Summa the other tapes I couldn't quite hear yet or eventually gave up on. Soft Machine's best-of had a lurid pinkish photo of organist Mike Ratledge on the front, & Xactly 3 trax inside: Robert Wyatt's 19-minute "Moon in June" offa THIRD, & the later "Teeth" & "Chloe and the Pirates."
The Grateful Dead's package had a leisurely 13-minute live version of "Truckin'" along with some other stuff, but I was disappointed. Not even "Uncle John's Band"? This was from a period when I still thot the Dead were sposta B "spacey." Or at least adventurous. Or at least something other than a psychedelic jugband. Not that there's anything wrong with that....
John McLaughlin's set hadda coupla trax offa each of the 1st 2 Mahavishnu Orchestra albums, then some later solo trax. It took me another 25 years 2 begin 2 B able 2 hear that stuff, but I gave it a try....
Weather Report's package I gave up on even sooner -- possibly immediately after I discovered that "Birdland" was basically easy-listening jazz & not even as intresting as Manhattan Transfer's vocal version. But now I'm bummed Bcos I'm positive that the original version of "Boogie Woogie Waltz" was included on the tape -- & I love the live version on their 8:30 album, so it would B cool 2 compare the 2 at this late date. Back then I likely asked myself how any jazz piece with such an uncool title could possibly B NE good?

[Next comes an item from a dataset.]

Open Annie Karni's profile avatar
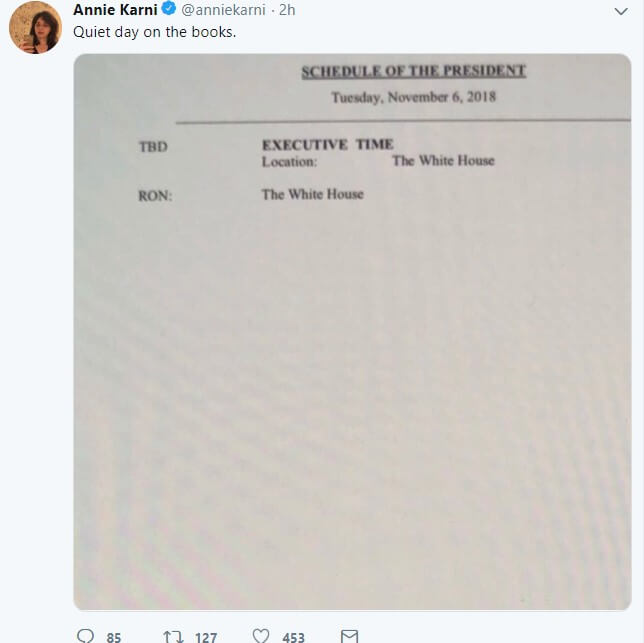This screenshot has height=643, width=644. point(36,28)
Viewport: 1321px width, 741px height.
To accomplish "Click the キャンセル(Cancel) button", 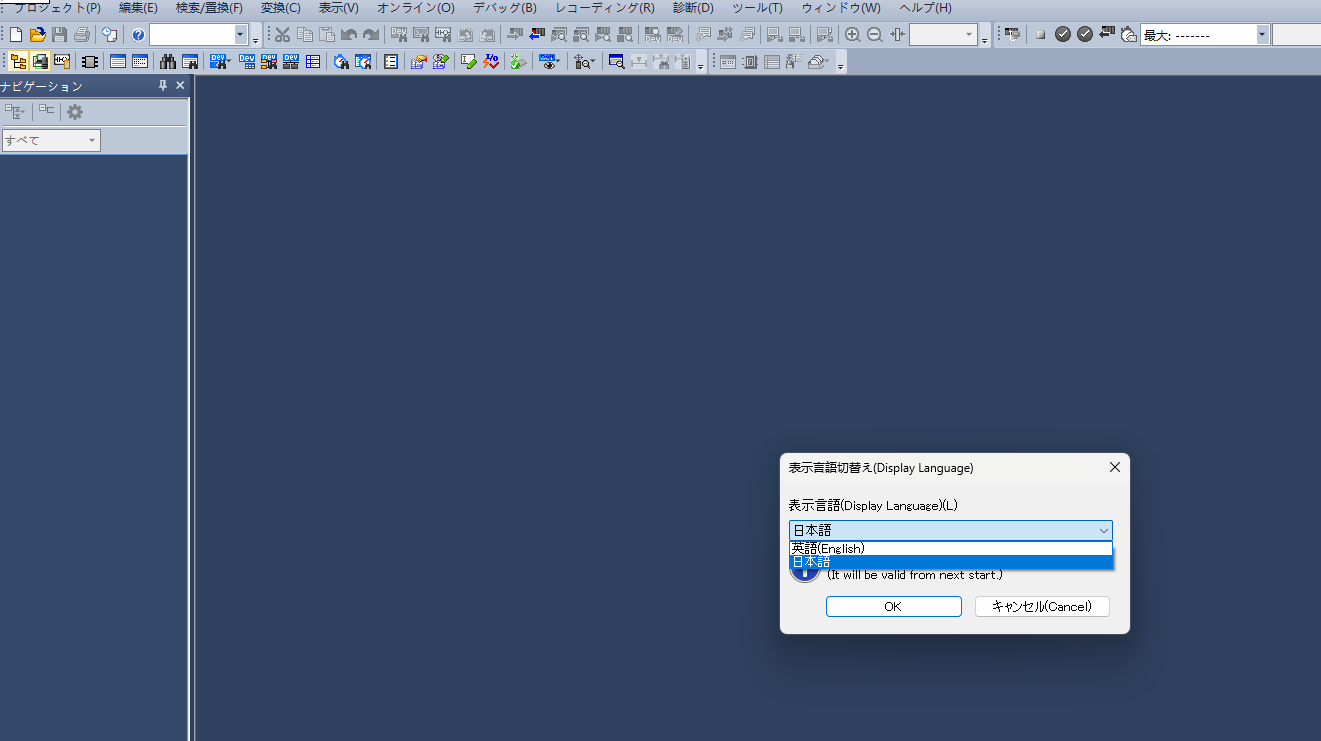I will tap(1042, 607).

There were lots more Storia E Musica tapes in that bin by artists I wasn't intrested in -- so disintrested that I can't remember who NE of them were, now. Nothing 2 suprising, I'm sure. Course it was a long time ago.
I've still got the best of the tapes, especially if they've got songs I can't find NEwhere else. Still hanging on2 the Dylan, Byrds, & the Strawbs of course.
& of course it's bn YEARS since I've seen any other tapes in the series on sale NEwhere. In fact, it's bn years since I've seen cheapo cassettes on sale, Xcept inna coupla drug stores or truck stops.
Anybody else out there ever stumble over these cassettes?